### What the task asks
In the listing that follows, the range to quote begins at the line that has "You are a computer-use" and ends after the line that has "Instruction: Click the ⌘5 shortcut label"; quote it verbatim and add nothing.

### Data records
# # # # #

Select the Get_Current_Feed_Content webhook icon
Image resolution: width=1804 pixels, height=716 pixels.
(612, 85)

# # # # #

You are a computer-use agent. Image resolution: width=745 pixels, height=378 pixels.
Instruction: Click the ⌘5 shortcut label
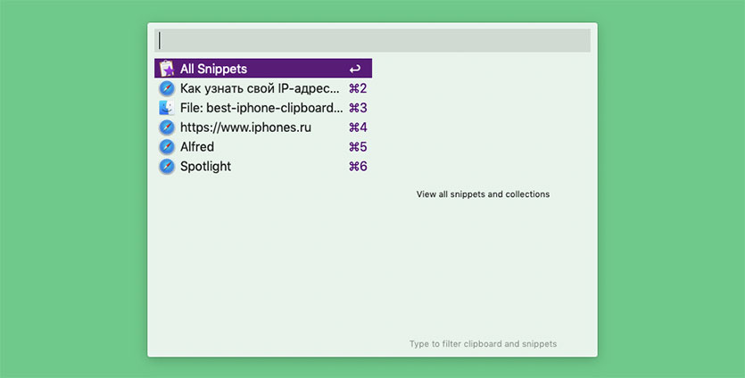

# # # # #

### Response to the exercise
You are a computer-use agent. Image resolution: width=745 pixels, height=378 pixels.
Instruction: Click the ⌘5 shortcut label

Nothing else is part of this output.